> _Dane wejściowe_:
──────
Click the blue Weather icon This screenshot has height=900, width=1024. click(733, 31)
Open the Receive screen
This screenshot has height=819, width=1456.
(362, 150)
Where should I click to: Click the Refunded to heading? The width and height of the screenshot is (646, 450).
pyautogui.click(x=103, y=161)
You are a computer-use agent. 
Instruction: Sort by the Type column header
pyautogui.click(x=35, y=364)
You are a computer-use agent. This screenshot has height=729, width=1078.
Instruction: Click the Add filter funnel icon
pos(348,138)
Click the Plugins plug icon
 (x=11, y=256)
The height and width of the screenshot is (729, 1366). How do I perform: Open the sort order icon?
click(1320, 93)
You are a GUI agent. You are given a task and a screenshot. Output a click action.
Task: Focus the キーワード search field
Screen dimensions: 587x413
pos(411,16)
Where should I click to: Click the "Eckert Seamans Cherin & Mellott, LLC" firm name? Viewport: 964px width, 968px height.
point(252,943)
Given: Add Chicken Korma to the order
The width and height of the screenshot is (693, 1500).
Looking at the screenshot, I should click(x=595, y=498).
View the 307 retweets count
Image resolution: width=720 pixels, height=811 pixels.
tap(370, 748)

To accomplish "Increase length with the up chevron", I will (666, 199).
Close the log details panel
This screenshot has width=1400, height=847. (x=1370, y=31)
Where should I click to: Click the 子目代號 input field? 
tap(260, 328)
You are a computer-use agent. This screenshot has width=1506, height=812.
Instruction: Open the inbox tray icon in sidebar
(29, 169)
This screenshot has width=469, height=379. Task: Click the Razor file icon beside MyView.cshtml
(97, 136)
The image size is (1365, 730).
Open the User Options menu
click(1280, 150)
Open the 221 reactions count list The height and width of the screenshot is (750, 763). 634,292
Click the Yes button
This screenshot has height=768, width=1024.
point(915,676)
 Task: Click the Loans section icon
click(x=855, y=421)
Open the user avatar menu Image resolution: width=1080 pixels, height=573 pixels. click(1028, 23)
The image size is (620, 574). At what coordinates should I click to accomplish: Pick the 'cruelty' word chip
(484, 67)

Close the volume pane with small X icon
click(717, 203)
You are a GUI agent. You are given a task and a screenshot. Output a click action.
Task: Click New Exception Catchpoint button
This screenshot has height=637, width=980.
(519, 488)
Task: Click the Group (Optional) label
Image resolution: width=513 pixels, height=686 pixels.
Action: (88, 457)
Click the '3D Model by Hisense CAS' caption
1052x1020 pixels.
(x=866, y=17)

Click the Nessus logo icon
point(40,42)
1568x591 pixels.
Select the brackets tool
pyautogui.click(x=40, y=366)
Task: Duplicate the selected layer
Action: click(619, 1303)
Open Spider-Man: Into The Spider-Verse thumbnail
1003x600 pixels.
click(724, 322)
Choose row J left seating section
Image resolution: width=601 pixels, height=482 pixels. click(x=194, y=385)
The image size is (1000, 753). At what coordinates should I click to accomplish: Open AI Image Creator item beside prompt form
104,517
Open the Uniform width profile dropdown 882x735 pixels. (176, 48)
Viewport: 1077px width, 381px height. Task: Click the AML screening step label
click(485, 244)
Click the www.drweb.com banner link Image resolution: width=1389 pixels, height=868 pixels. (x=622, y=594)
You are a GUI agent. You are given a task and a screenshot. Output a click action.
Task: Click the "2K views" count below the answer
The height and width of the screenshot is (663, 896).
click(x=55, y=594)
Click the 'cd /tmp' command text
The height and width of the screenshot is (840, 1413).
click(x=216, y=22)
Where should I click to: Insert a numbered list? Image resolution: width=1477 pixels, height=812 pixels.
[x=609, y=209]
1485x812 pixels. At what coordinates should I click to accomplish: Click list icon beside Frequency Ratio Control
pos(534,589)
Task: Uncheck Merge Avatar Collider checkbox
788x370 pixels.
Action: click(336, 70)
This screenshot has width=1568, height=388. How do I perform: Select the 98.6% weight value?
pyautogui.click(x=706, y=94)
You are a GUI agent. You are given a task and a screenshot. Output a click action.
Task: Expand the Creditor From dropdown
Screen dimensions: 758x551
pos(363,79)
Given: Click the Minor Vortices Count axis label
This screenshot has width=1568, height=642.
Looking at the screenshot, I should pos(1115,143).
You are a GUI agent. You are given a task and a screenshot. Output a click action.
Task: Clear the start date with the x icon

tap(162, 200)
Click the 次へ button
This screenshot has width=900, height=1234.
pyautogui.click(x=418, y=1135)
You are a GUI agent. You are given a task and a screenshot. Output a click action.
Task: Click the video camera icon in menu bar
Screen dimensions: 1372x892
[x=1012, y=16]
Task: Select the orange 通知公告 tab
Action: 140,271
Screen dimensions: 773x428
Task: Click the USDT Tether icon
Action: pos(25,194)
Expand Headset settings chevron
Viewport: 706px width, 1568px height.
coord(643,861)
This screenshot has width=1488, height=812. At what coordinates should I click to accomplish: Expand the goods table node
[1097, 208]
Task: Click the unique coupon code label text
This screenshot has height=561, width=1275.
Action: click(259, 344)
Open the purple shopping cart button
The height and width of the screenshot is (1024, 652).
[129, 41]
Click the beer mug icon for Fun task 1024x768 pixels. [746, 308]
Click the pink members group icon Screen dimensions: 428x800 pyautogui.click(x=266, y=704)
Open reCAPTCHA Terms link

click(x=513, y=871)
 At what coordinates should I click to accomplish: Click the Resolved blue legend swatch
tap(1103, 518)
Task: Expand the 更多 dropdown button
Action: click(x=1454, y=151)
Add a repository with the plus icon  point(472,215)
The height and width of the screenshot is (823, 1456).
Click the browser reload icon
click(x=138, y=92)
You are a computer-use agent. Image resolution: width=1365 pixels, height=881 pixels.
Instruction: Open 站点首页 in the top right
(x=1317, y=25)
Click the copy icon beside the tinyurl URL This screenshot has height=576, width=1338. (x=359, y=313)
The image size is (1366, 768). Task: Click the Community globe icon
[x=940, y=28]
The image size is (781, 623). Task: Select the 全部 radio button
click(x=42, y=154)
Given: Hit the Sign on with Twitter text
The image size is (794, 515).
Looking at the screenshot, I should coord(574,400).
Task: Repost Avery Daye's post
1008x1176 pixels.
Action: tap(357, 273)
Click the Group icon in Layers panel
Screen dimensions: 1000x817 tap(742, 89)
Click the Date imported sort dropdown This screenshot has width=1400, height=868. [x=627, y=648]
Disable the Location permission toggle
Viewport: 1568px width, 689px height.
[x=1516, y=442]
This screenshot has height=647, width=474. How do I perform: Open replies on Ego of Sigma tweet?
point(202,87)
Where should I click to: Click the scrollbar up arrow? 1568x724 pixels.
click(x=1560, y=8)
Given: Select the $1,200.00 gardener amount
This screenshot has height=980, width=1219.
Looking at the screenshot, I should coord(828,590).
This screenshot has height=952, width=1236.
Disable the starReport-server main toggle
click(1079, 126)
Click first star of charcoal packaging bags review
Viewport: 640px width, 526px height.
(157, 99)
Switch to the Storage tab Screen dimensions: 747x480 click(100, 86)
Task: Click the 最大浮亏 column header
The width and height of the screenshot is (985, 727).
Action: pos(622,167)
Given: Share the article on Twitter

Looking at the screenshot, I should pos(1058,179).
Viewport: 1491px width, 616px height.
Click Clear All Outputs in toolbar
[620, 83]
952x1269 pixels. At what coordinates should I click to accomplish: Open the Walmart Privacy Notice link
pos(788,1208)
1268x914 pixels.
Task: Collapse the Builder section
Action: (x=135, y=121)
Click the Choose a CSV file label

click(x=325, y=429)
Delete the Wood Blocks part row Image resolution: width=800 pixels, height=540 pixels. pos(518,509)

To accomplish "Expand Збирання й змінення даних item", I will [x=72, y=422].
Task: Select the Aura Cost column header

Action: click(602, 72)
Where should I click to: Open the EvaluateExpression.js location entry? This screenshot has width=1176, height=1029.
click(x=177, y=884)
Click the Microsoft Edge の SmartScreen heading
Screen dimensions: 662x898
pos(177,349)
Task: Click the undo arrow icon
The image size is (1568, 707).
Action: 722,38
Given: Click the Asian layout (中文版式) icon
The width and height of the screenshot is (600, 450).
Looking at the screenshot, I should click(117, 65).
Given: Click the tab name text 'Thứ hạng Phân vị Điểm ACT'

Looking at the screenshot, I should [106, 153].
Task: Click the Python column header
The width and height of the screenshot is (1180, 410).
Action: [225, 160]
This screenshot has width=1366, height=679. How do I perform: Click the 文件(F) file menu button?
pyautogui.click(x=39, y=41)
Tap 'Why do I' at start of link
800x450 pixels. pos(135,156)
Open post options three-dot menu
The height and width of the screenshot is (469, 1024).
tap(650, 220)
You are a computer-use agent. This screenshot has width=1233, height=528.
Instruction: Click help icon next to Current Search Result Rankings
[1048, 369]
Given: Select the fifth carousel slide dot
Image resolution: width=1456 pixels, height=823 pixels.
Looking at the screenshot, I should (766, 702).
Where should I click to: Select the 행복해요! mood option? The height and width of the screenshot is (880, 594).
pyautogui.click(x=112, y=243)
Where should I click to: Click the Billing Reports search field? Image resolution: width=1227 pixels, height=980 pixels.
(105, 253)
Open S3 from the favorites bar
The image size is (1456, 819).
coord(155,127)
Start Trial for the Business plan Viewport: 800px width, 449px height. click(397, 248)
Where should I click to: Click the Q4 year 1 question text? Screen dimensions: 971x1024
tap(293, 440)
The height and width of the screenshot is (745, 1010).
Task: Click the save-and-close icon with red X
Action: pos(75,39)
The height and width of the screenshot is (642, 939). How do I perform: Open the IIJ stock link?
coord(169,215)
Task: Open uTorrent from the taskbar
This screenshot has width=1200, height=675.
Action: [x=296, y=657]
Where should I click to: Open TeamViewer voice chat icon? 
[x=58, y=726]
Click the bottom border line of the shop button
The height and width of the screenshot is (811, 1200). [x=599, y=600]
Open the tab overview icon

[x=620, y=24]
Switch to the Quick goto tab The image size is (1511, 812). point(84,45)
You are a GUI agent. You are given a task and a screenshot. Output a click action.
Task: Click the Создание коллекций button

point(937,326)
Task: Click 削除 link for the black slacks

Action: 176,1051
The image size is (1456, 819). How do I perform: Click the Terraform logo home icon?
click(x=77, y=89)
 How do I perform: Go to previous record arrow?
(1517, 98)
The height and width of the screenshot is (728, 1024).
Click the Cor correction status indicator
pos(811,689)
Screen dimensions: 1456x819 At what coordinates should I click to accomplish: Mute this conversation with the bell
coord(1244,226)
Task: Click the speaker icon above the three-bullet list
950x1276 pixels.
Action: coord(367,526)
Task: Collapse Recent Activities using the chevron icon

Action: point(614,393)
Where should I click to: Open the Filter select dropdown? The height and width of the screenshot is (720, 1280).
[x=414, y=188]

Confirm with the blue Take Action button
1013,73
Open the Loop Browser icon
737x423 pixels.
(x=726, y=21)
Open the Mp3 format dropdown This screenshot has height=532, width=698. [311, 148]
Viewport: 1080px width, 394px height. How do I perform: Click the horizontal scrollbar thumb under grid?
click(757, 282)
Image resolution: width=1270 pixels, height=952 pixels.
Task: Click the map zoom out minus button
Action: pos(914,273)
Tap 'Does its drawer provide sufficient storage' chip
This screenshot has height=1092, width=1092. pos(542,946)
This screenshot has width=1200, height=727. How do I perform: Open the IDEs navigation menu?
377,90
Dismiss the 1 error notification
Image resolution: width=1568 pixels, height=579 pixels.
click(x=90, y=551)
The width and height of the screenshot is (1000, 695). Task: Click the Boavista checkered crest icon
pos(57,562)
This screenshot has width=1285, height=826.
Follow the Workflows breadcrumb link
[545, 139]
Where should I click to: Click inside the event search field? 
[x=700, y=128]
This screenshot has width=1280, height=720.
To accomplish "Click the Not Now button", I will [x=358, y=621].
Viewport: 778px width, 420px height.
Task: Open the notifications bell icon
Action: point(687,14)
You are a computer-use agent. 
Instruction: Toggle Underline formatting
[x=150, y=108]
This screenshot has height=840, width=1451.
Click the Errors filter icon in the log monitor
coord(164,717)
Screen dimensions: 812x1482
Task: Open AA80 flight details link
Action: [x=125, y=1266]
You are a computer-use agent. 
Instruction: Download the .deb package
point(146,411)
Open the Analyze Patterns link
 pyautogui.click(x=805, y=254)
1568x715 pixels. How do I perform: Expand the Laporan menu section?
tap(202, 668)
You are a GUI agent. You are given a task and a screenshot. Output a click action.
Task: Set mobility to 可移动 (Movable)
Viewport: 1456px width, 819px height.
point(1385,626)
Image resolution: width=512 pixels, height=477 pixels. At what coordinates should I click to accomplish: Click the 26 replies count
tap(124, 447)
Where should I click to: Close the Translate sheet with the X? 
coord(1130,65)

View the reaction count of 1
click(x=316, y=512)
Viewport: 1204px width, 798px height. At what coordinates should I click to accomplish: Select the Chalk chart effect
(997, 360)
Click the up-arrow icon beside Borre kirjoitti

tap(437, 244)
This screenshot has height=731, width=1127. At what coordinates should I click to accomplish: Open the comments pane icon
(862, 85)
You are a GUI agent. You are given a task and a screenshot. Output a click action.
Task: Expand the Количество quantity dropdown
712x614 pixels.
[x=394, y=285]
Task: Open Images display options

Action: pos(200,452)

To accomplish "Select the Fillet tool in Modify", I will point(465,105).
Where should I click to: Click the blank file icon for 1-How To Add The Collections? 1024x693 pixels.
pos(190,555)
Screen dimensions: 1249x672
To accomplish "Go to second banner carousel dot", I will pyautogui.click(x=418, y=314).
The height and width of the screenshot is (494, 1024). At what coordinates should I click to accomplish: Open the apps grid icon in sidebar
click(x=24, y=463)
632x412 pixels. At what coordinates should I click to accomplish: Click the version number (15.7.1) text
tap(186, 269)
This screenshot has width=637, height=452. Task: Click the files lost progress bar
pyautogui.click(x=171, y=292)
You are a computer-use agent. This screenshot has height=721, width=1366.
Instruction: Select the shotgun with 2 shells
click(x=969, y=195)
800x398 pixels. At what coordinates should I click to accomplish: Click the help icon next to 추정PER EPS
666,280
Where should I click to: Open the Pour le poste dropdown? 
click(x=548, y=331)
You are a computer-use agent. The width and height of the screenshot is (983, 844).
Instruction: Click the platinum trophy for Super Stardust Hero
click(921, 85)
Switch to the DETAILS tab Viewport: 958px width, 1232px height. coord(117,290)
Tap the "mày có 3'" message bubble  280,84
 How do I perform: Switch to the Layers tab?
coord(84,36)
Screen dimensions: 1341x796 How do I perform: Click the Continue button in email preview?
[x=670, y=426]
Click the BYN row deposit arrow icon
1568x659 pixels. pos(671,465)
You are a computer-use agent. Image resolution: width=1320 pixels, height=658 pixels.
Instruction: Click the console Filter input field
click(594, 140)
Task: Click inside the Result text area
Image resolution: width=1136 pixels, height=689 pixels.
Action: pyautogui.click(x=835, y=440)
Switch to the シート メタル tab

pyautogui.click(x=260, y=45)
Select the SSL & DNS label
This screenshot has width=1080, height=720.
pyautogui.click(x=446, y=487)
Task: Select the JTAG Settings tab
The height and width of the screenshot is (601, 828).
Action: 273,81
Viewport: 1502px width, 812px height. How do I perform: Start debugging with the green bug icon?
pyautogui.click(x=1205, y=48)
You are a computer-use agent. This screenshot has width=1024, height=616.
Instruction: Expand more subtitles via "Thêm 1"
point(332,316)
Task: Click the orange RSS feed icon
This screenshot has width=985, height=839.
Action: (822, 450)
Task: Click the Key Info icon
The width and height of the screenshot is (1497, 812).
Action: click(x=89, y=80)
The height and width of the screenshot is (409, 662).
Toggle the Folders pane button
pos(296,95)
──────
> _Co zrobić_:
Wypisz bez żadnych zmian wiersze danych od samego początku aż do wiersza zawierającego „point(252,943)”, razem z tym wierszem.

> _Rozwiązanie_:
Click the blue Weather icon This screenshot has height=900, width=1024. click(733, 31)
Open the Receive screen
This screenshot has height=819, width=1456.
(362, 150)
Where should I click to: Click the Refunded to heading? The width and height of the screenshot is (646, 450).
pyautogui.click(x=103, y=161)
You are a computer-use agent. 
Instruction: Sort by the Type column header
pyautogui.click(x=35, y=364)
You are a computer-use agent. This screenshot has height=729, width=1078.
Instruction: Click the Add filter funnel icon
pos(348,138)
Click the Plugins plug icon
 (x=11, y=256)
The height and width of the screenshot is (729, 1366). How do I perform: Open the sort order icon?
click(1320, 93)
You are a GUI agent. You are given a task and a screenshot. Output a click action.
Task: Focus the キーワード search field
Screen dimensions: 587x413
pos(411,16)
Where should I click to: Click the "Eckert Seamans Cherin & Mellott, LLC" firm name? Viewport: 964px width, 968px height.
point(252,943)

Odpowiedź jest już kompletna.